** Instructions to follow **
Exactly and only the lines from the line holding "Task: Select Histogram in the chart list" to the end of the records should be reproduced. Leave pictures out.

(Stored records)
# # # #

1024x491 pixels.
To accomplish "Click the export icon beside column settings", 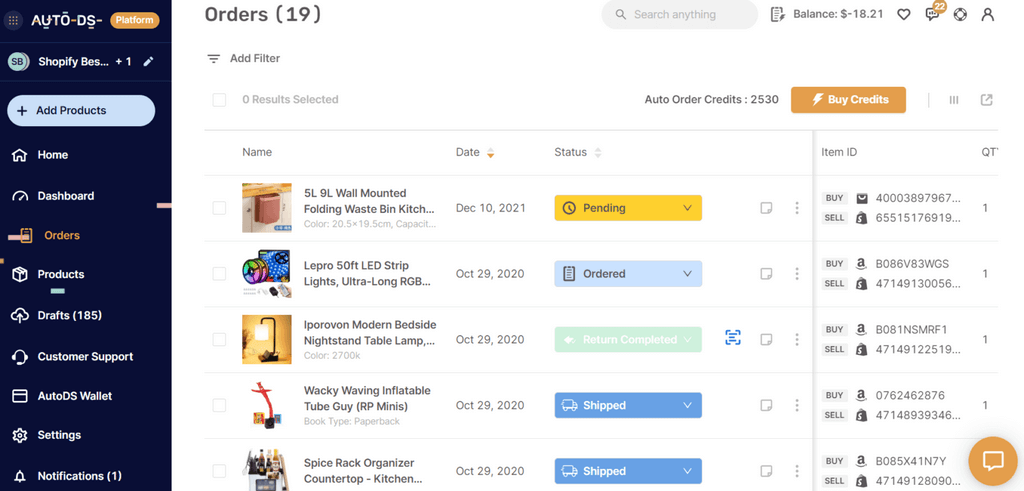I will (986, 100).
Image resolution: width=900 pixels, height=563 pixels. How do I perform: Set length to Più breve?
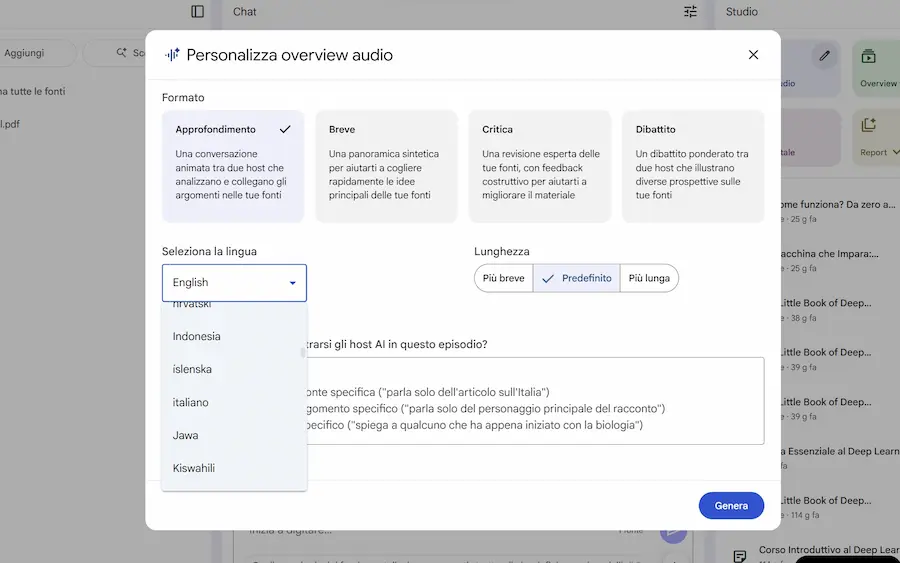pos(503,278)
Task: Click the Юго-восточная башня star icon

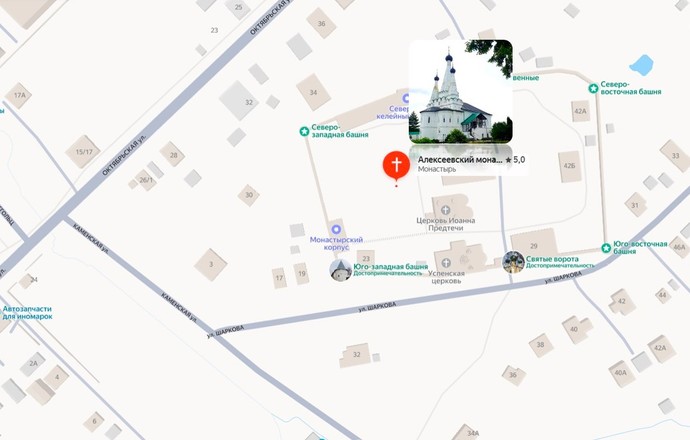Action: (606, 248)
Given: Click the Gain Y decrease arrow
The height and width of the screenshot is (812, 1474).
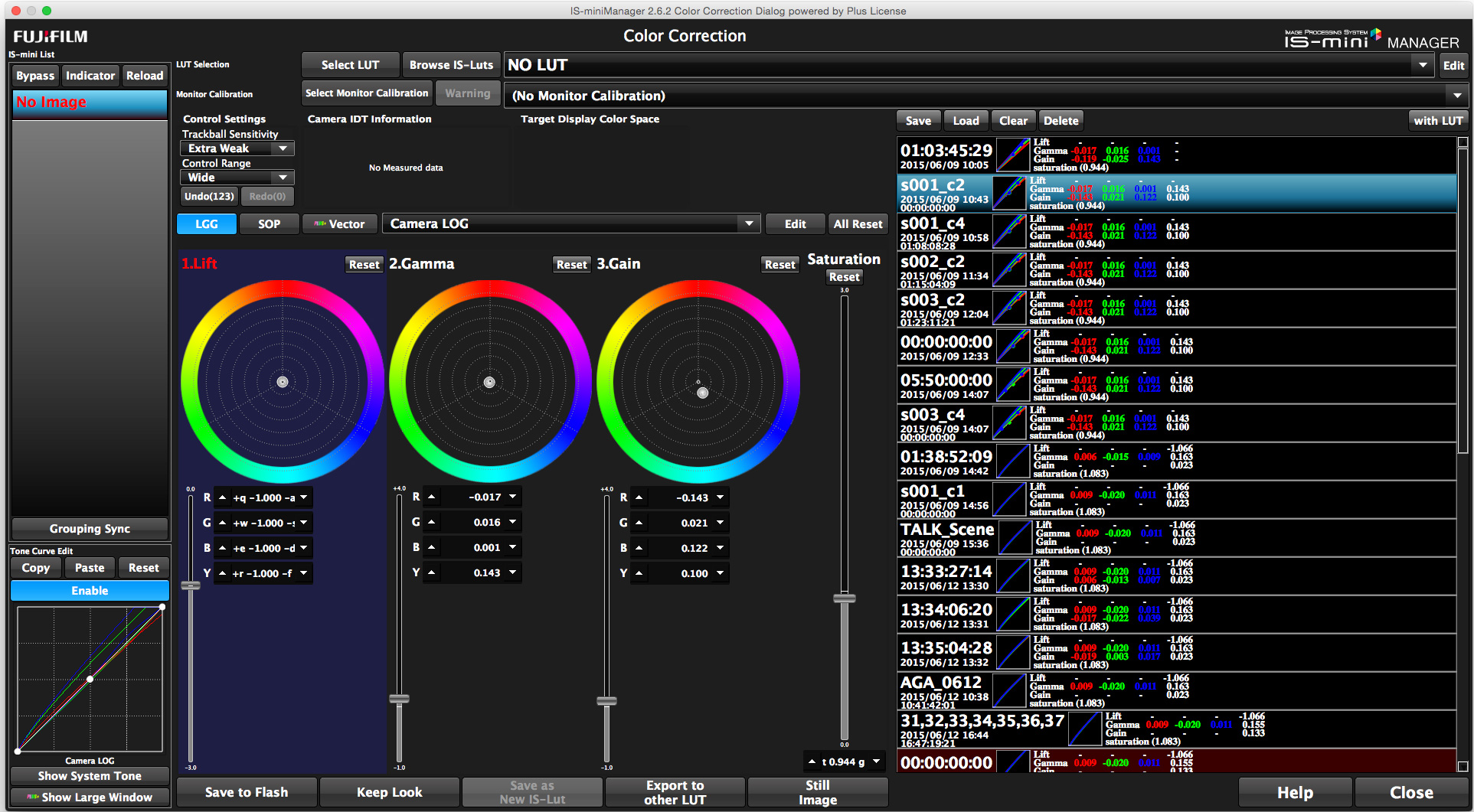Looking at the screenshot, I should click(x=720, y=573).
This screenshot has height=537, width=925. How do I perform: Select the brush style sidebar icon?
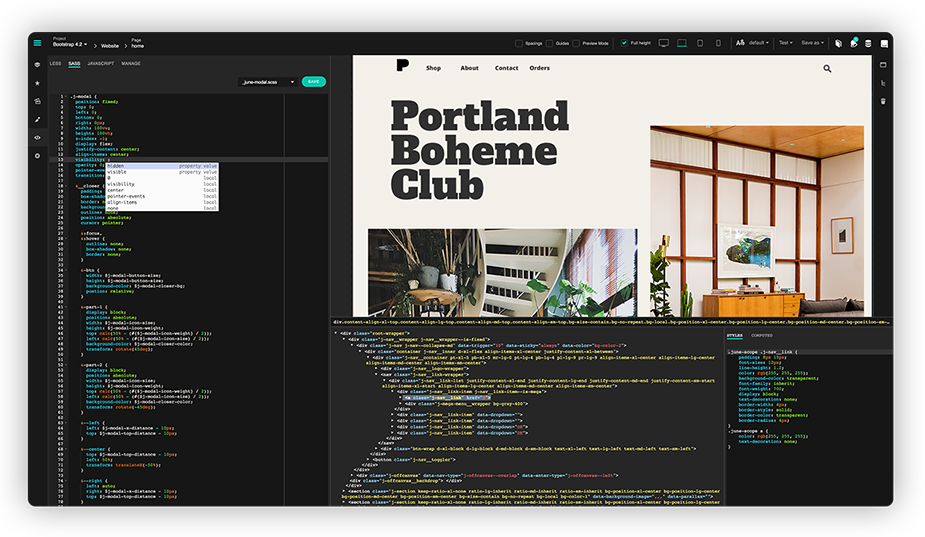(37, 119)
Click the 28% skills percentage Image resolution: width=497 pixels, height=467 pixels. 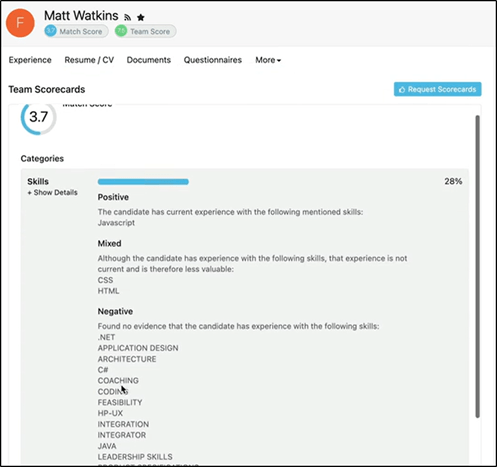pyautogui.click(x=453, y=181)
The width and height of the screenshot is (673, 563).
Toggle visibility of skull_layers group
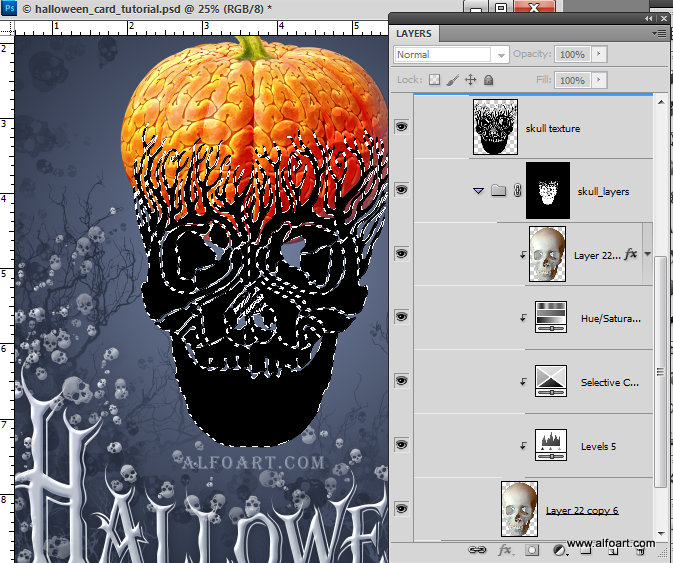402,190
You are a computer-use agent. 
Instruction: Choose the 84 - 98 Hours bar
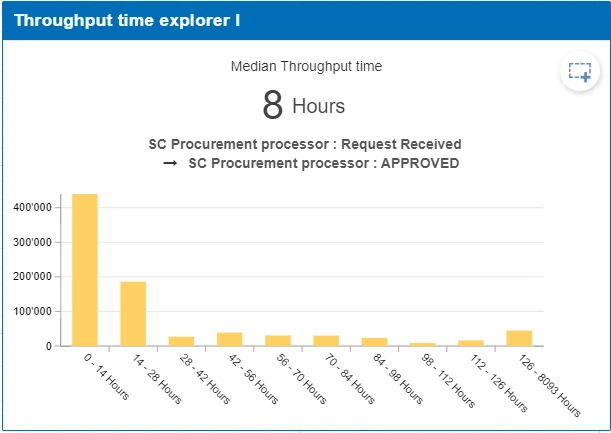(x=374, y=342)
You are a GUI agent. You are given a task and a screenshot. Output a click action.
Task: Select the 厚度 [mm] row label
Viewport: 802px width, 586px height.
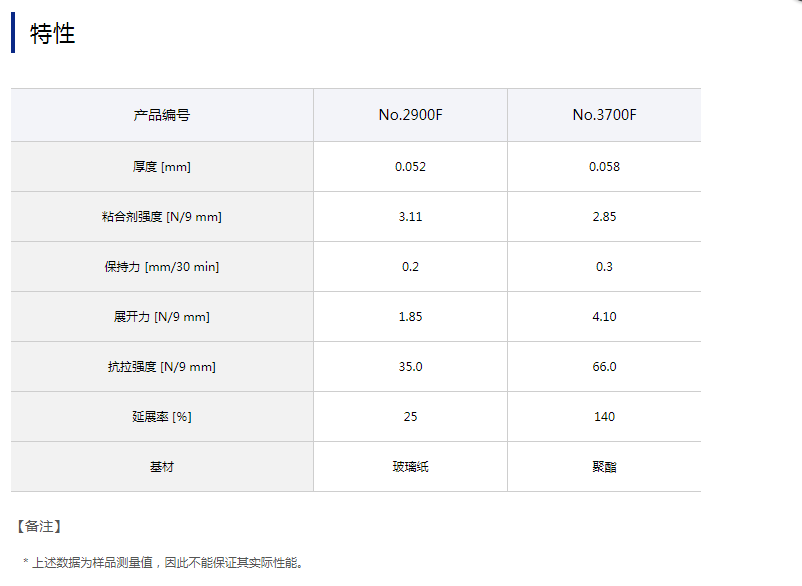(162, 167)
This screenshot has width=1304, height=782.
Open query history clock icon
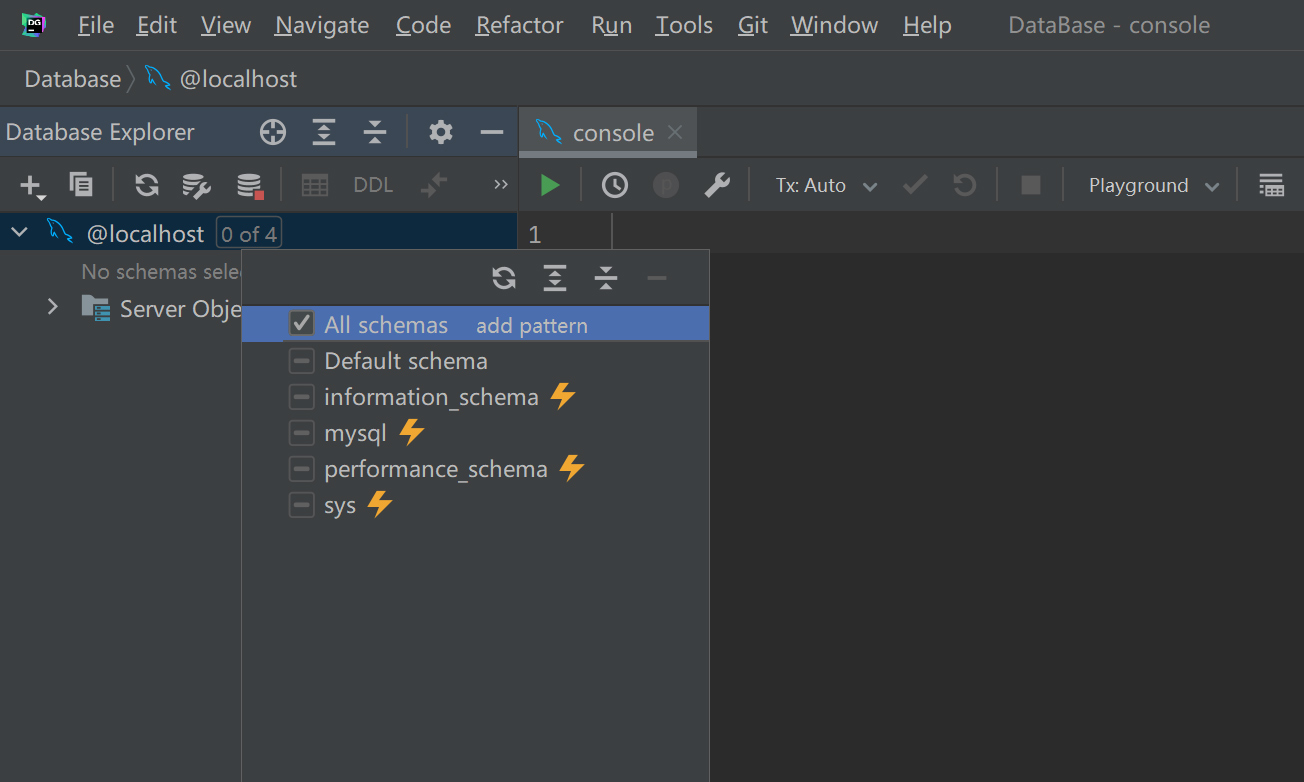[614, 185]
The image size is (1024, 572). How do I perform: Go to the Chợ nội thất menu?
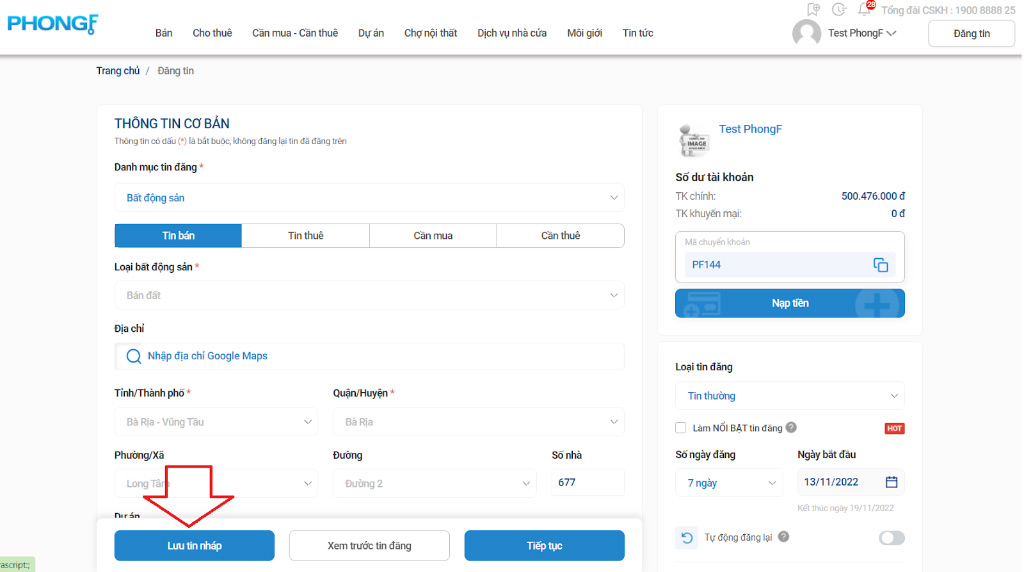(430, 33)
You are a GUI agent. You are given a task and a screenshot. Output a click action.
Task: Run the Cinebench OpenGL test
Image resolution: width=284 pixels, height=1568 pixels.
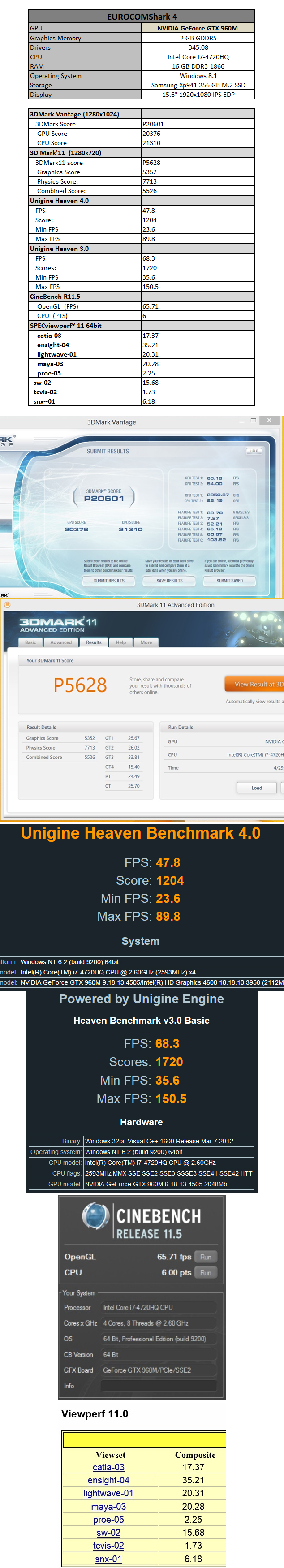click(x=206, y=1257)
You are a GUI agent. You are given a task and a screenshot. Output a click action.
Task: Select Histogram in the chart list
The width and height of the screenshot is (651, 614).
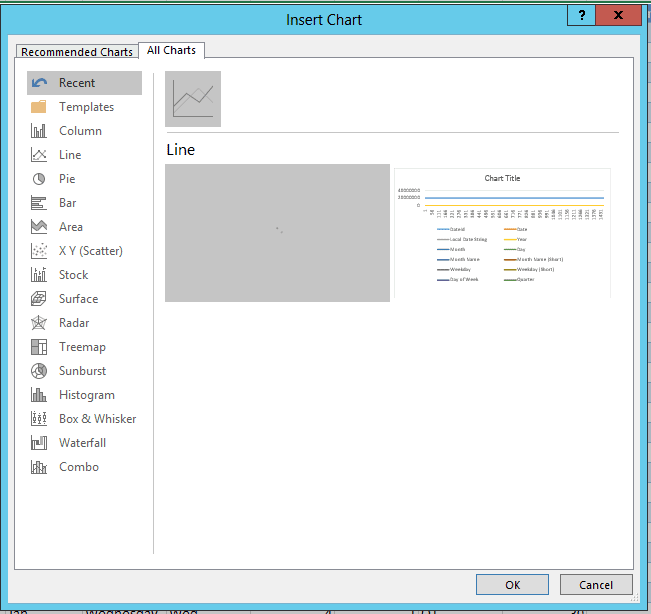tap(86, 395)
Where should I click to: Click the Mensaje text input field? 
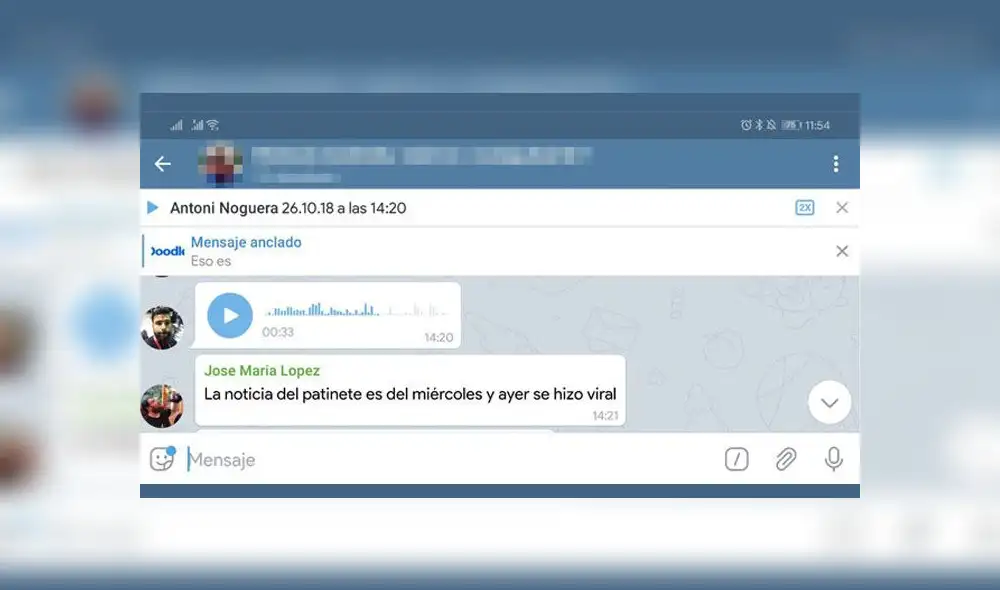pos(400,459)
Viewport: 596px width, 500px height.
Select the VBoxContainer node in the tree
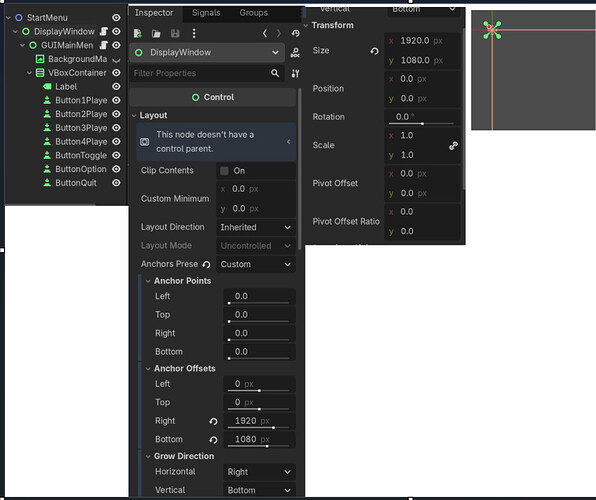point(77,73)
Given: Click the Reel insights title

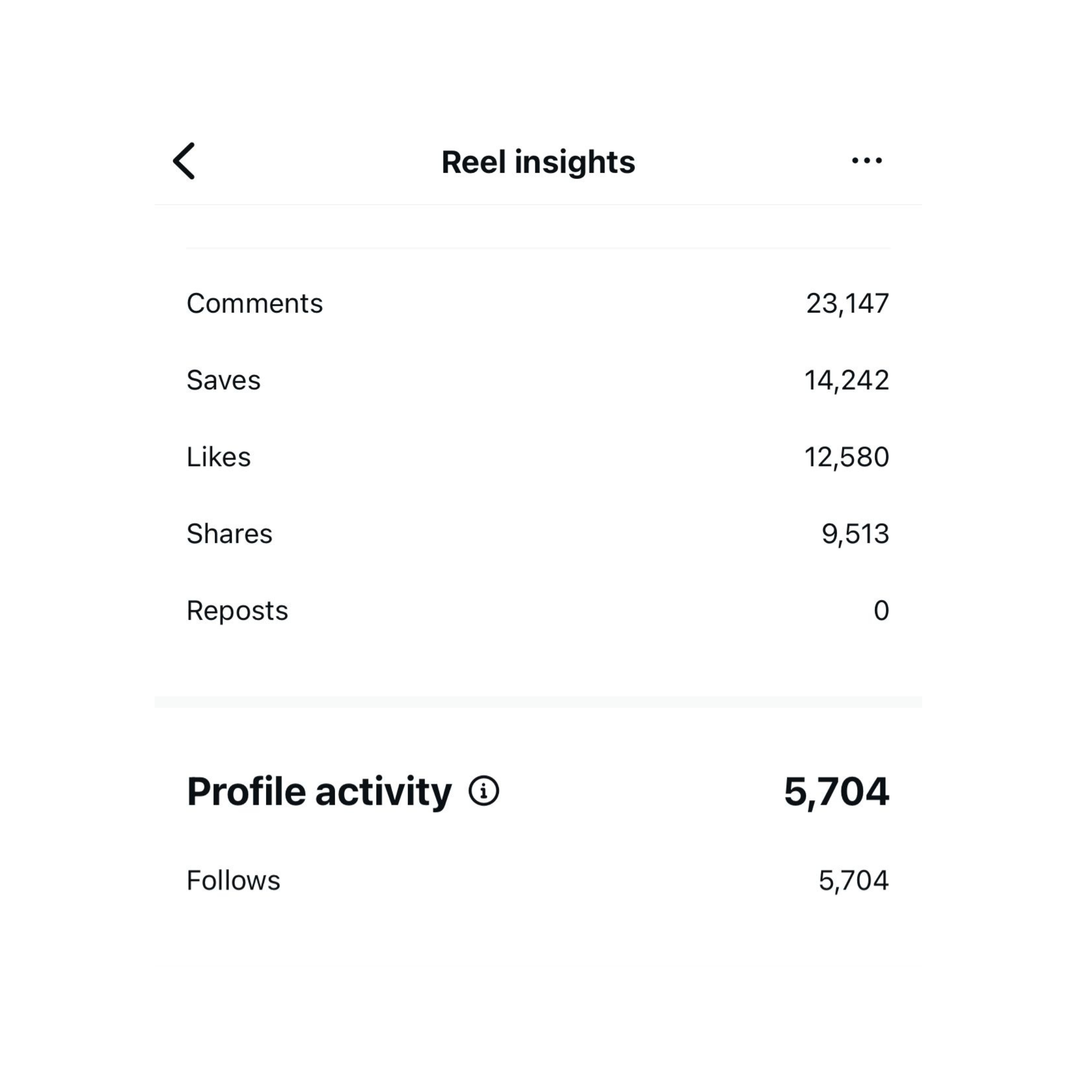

# # # #

** Completed exercise **
Task: Select Histogram in the chart list
The width and height of the screenshot is (651, 614).
tap(86, 395)
Where should I click to: Click the Mensaje text input field? 
pos(400,459)
Viewport: 596px width, 500px height.
Select the VBoxContainer node in the tree
point(77,73)
Given: Click the Reel insights title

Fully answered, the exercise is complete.